Little children, let no one deceive you. He who practices righteousness is righteous, just as He is righteous. He who sins is of the devil.”
~ St. John the Evangelist, I Epistle, chapter 3, verse 2-9.
The beginning of the practical life – which is the practice of God’s commandments in Jesus Christ – is abstinence so Evagrius writes (see Ueber die Acht Gedanken, I.1). It is therefore of the greatest importance that Christians become re-familiarized with this basic virtue. That they do not let themselves be fooled by “tempting thoughts” telling us otherwise. Sometimes such thoughts can be very subtle and Christians will simply need to gain experience in the practice of virtue (getting up after each time we fall) and as we become more experienced we will begin to recognize the tempting thoughts with ease.

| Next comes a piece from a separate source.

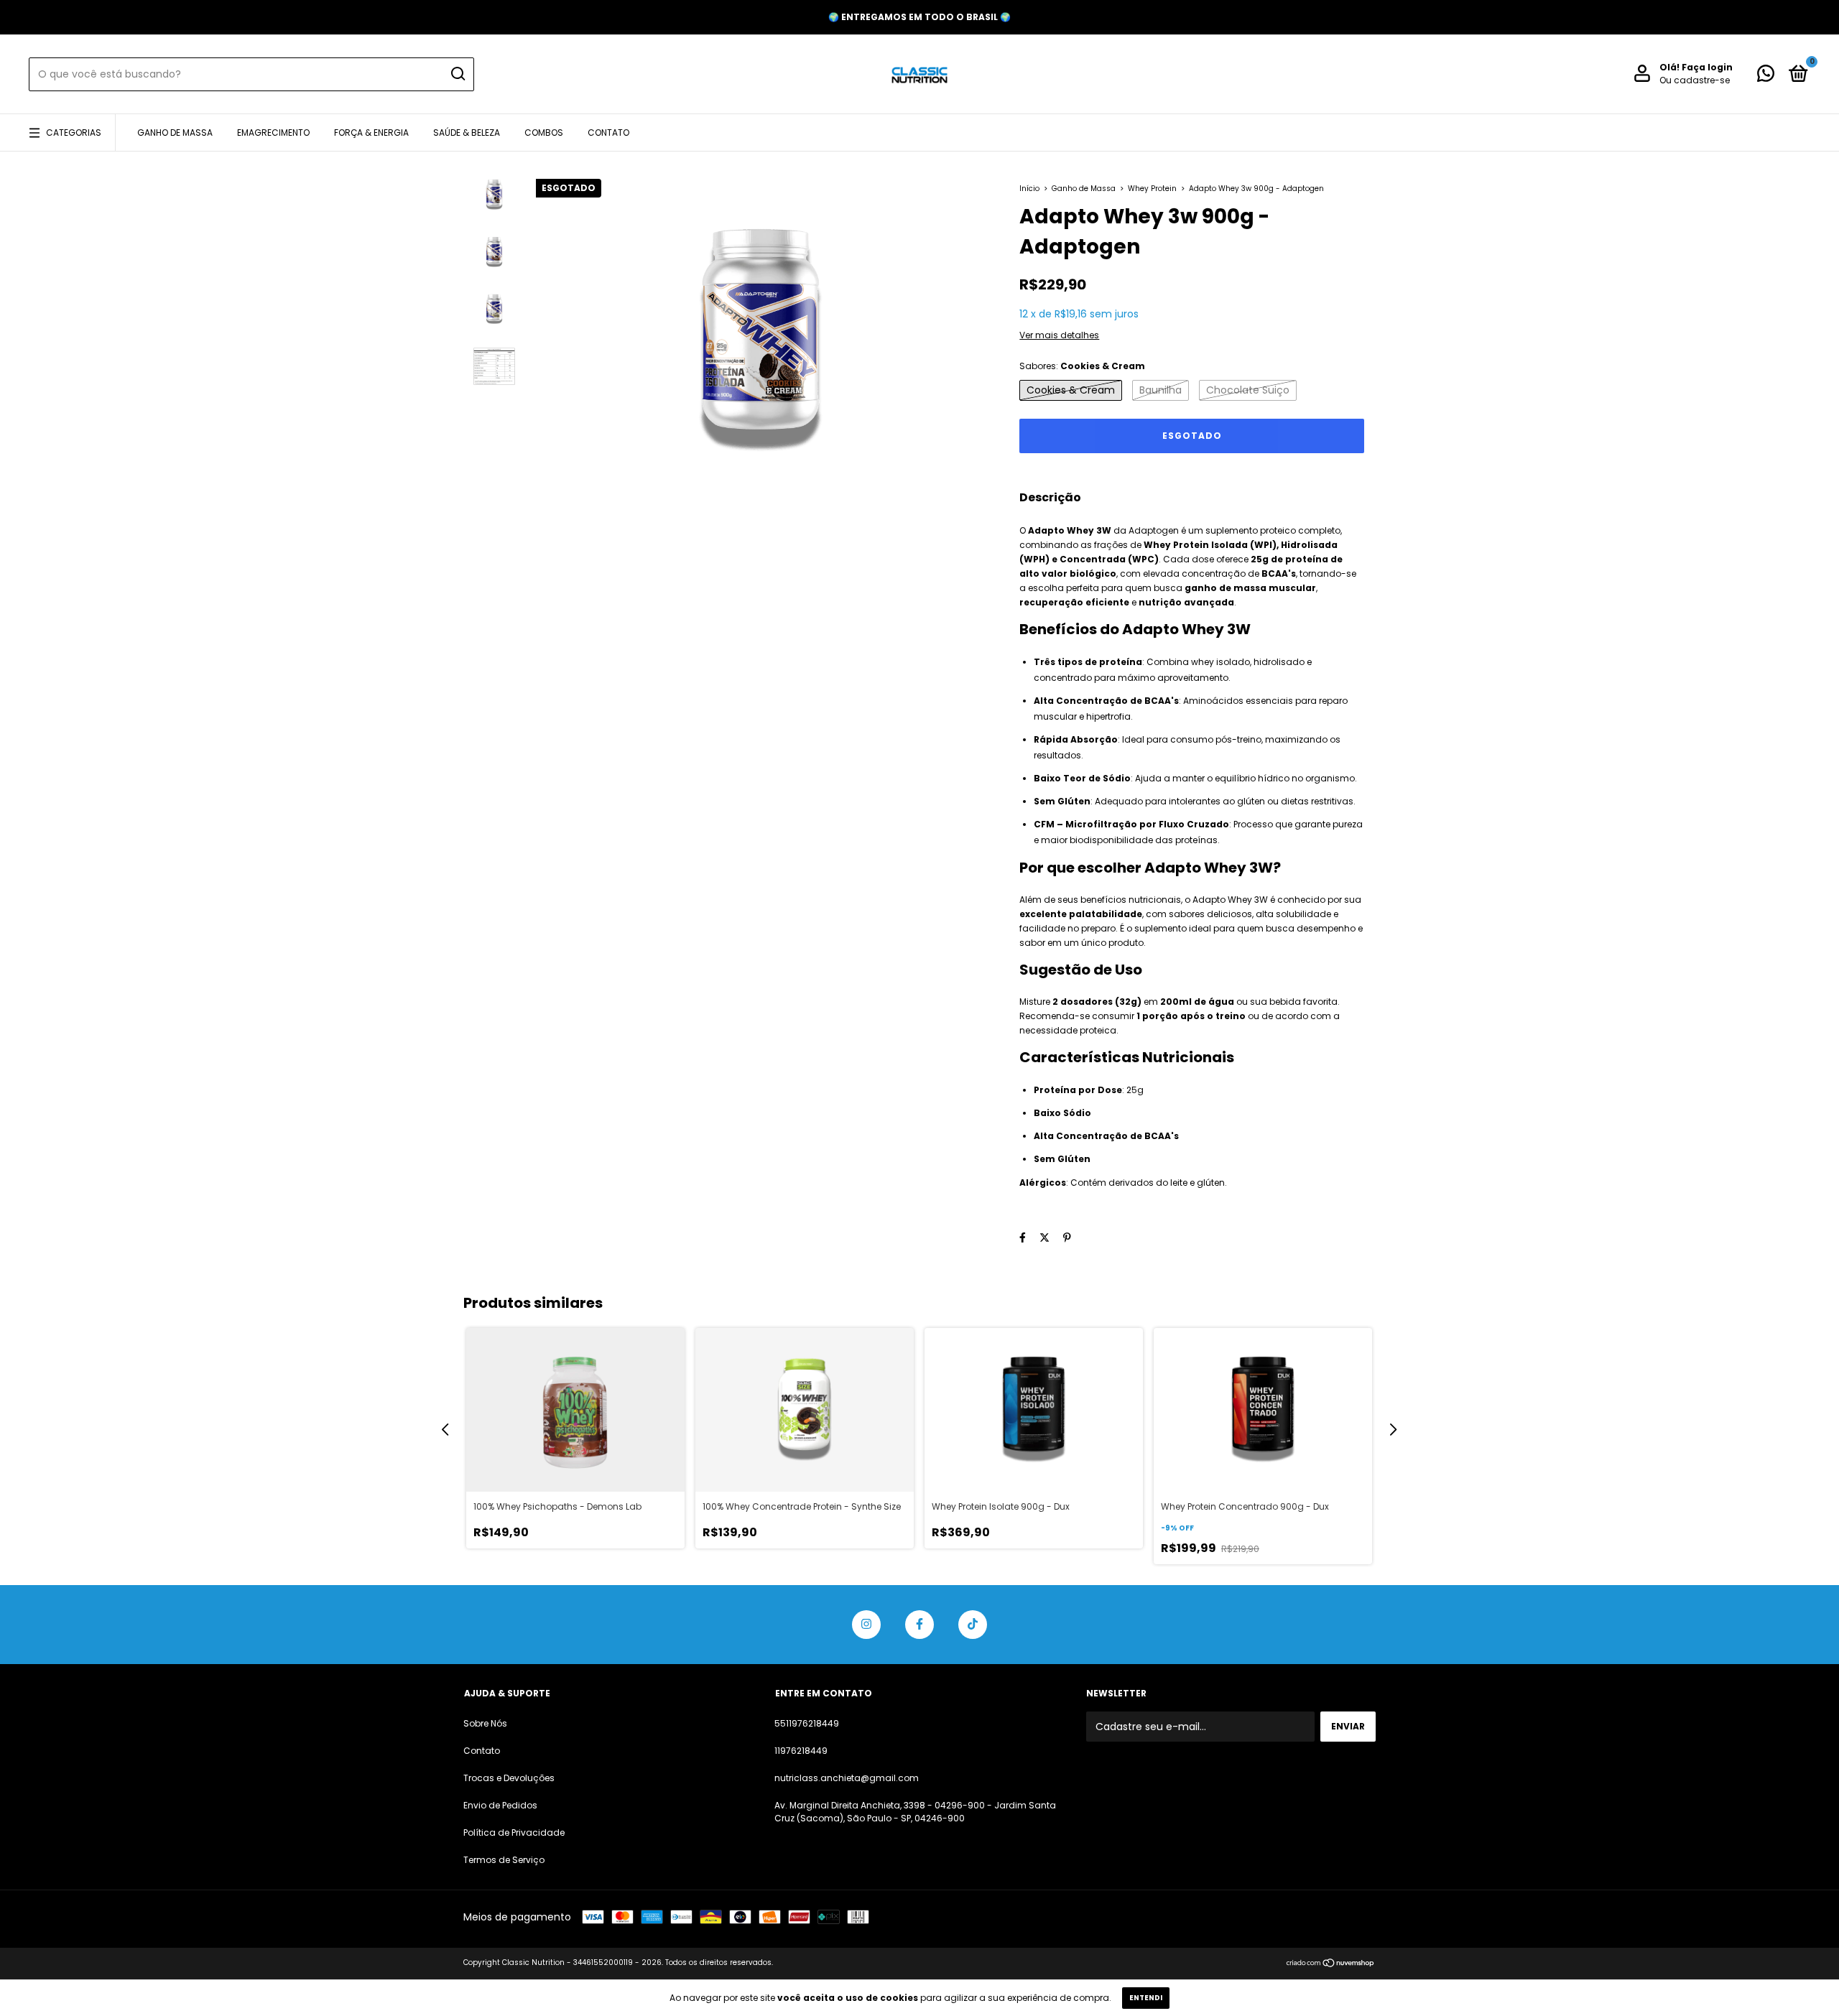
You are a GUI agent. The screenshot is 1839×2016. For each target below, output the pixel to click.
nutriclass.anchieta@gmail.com (846, 1778)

In a sense virtue is an art rather than an exact science.
The Anglican Breviary, first gave the medicine of the “word of God” to us and in th second nocturn administered / applied the cure via St. Athanasius. So that if we find ourselves troubled with an evil spirit tempting us that we may have:
“… recourse to the appointed remedy, namely, fasting, and the evil spirit will be forthwith compelled to leave him from dread of the power which cometh from a fast.
To fast is to banquet with Angels; and he that fasteth is to be reckoned, in so far as he fasteth, as among the angelic host.”
~ The Anglican Breviary, II Nocturn, III Third Sunday in November, lesson vi.
At which point it is important to remember that moderation not starvation is true abstinence and fasting. Moderation is what is required. The body must be given what it needs to be healthy but ought to be denied (unhealthy) pleasure or the satisfaction of its “lust”. In this tension, between “needs” and “wants” will we find true abstinence and fasting, and therefore the first step on “the ladder of divine ascent” as St. John of the Ladder would have it.